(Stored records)
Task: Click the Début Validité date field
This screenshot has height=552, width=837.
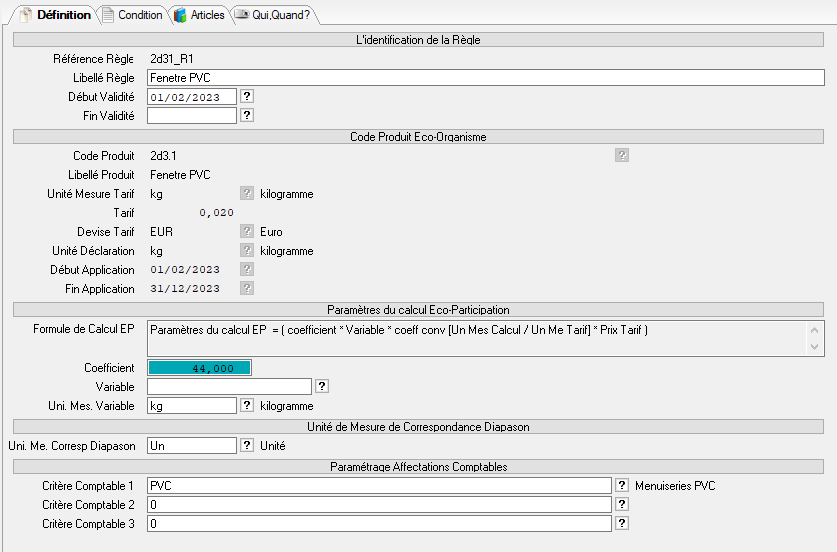Action: 191,97
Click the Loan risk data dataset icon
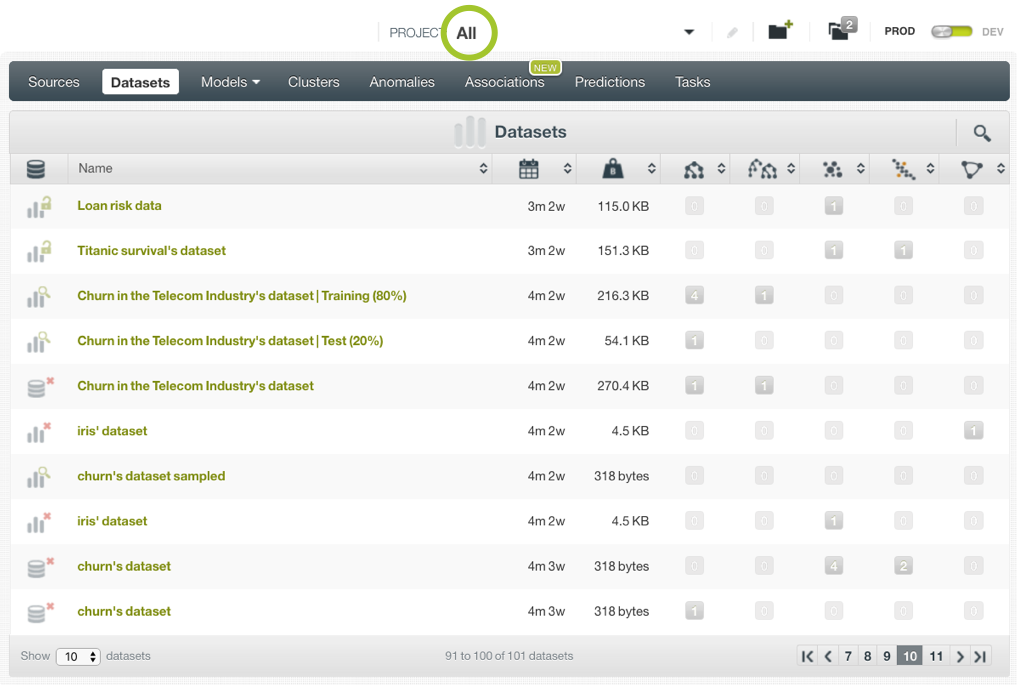This screenshot has height=685, width=1017. pos(39,207)
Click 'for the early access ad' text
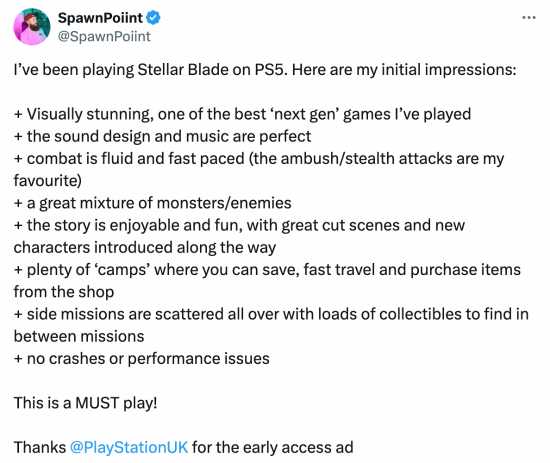The height and width of the screenshot is (463, 550). coord(273,448)
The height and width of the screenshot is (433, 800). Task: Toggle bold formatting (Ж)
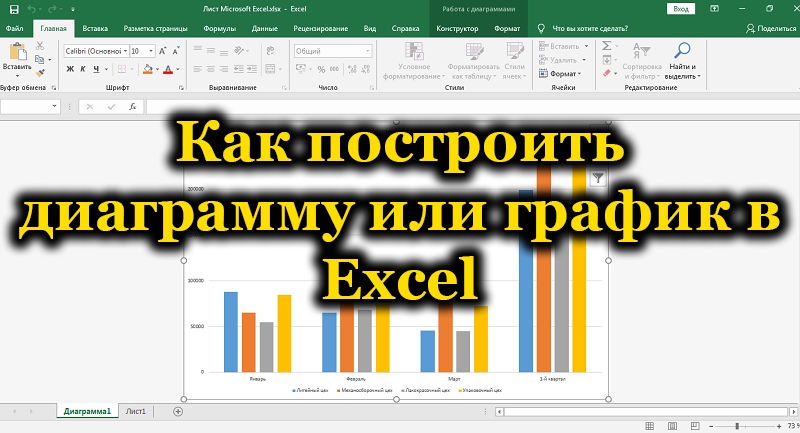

▸ TASK PROMPT
Reproduce every entry above exactly, and omit the pictures.

▸ RESPONSE
Task: Click the Début Validité date field
This screenshot has height=552, width=837.
Action: 191,97
Click the Loan risk data dataset icon
This screenshot has height=685, width=1017. pos(39,207)
Click 'for the early access ad' text
The height and width of the screenshot is (463, 550). coord(273,448)
The height and width of the screenshot is (433, 800). Task: Toggle bold formatting (Ж)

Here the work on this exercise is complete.